If we were serious about becoming more strategically autonomous, it would look less like a dramatic break and more like a decade-plus of deliberate, boring, disciplined work.

  • Building sovereign capability: Investing in our own surveillance, satellites, cyber, and defence manufacturing so we’re not permanently renting our backbone from someone else.
  • Diversifying partnerships: Deepening ties with Japan, India, ASEAN, the Pacific - so we’re part of a web, not a single chain.
  • Rewriting doctrine: Updating how we think about defence and foreign policy so 'alliance first' isn’t the only lens.
  • Economic resilience: Strengthening local industry and broadening trade so we’re less exposed to any one partner’s mood swings.
  • Public honesty: Having grown-up conversations about risk, cost, and identity instead of treating the alliance as a sacred relic.
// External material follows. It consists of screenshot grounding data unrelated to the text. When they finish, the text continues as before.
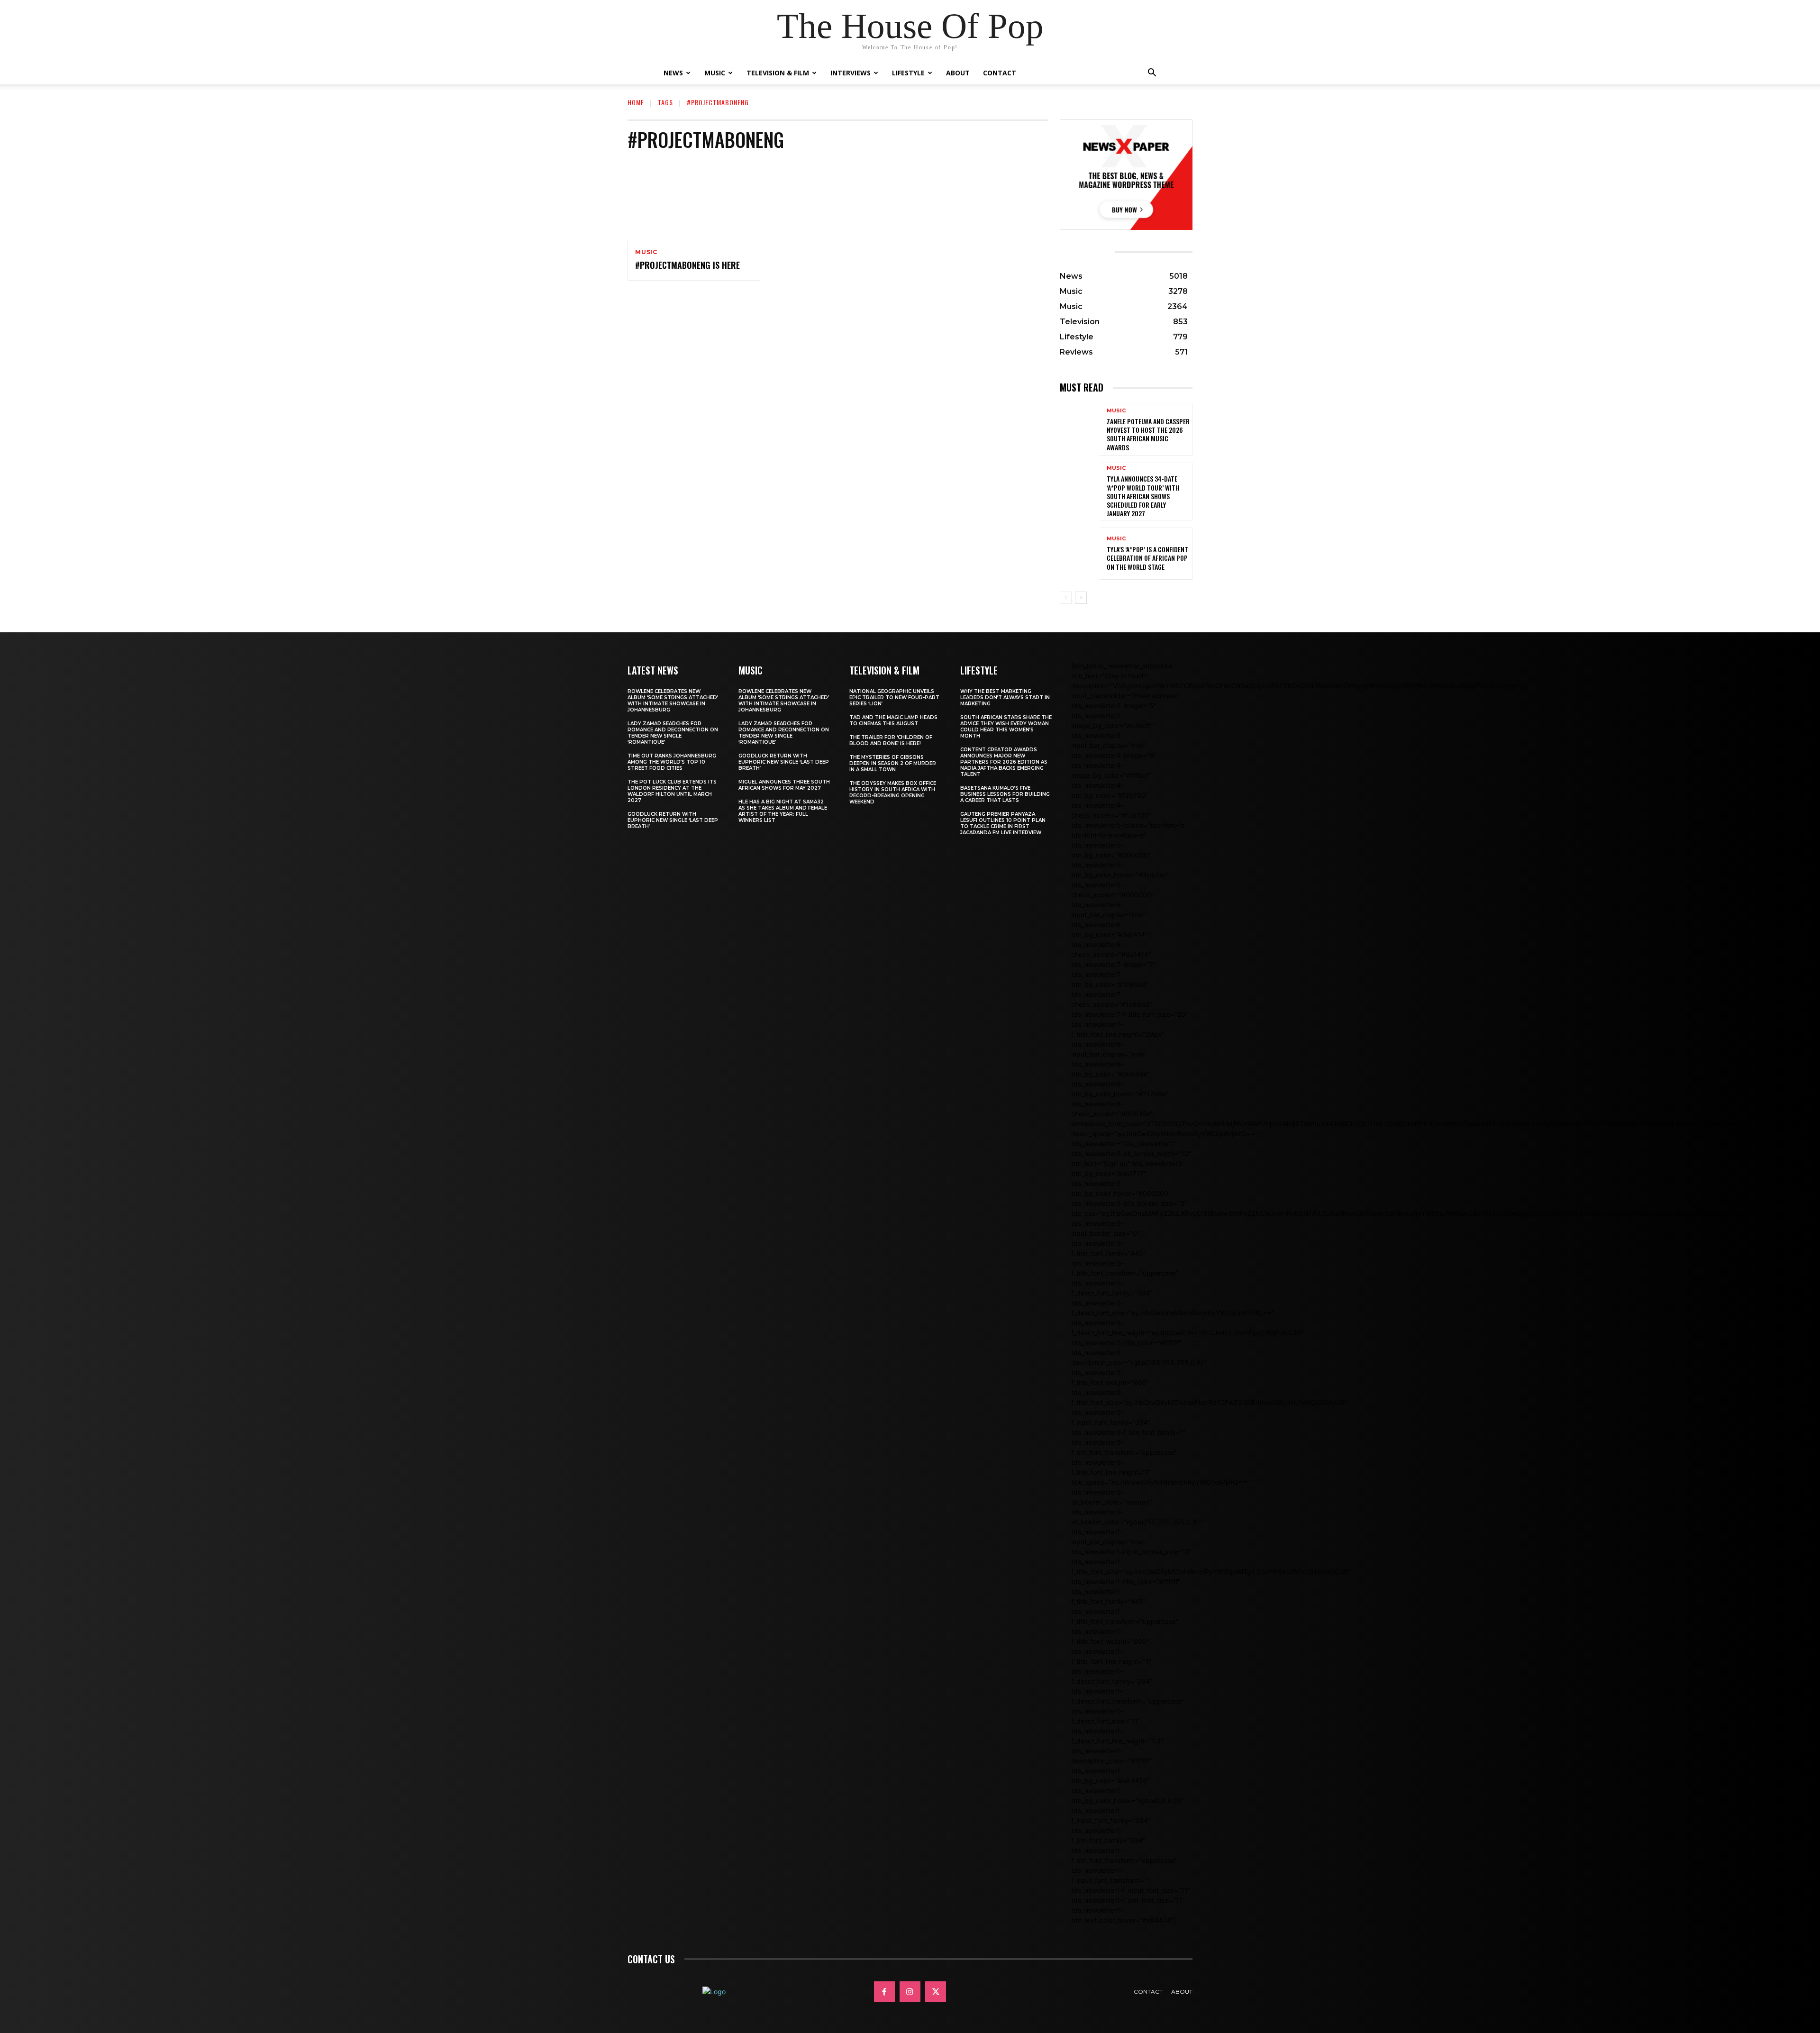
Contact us (651, 1959)
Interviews (850, 72)
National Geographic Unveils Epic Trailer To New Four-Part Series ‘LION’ (894, 697)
It’s not glamorous. It’s spreadsheets, infrastructure, diplomacy, and a lot of political spine.

Where we’d be positioned if we took the jump

If we did the work and actually shifted, I don’t see Australia ending up isolated. I see us landing as a more confident, regionally grounded middle power that isn’t automatically defined by Washington or Beijing.

We’d be:

  • More independent: Able to say yes or no to big-power agendas without it feeling like treason to our own story.
  • Regionally central: A stabiliser in the Indo-Pacific, not just a southern outpost of someone else’s strategy.
  • Economically integrated with Asia: Still trading with everyone, but less emotionally tethered to one 'protector'.
  • A credible bridge: Trusted enough to host conversations, mediate tensions & act as a connector rather than a proxy.

Not anti-US. Not pro-China. Not non-aligned in a performative way. Just Australia, on our own terms, with our eyes open.

Why I keep coming back to this

I don’t expect overnight transformation, and I’m not naïve about the risks. But I also don’t buy the idea that our only choices are 'cling to the US no matter what' or 'drift into chaos'. There’s a middle path where we grow up strategically, invest in ourselves, and still cooperate with whoever it makes sense to cooperate with.

For me, the real question isn’t “Can we afford to be more autonomous?” It’s “How long can we afford not to be?” Because the world is shifting whether we move or not, and I’d rather we were steering than just hanging on to someone else’s wheel.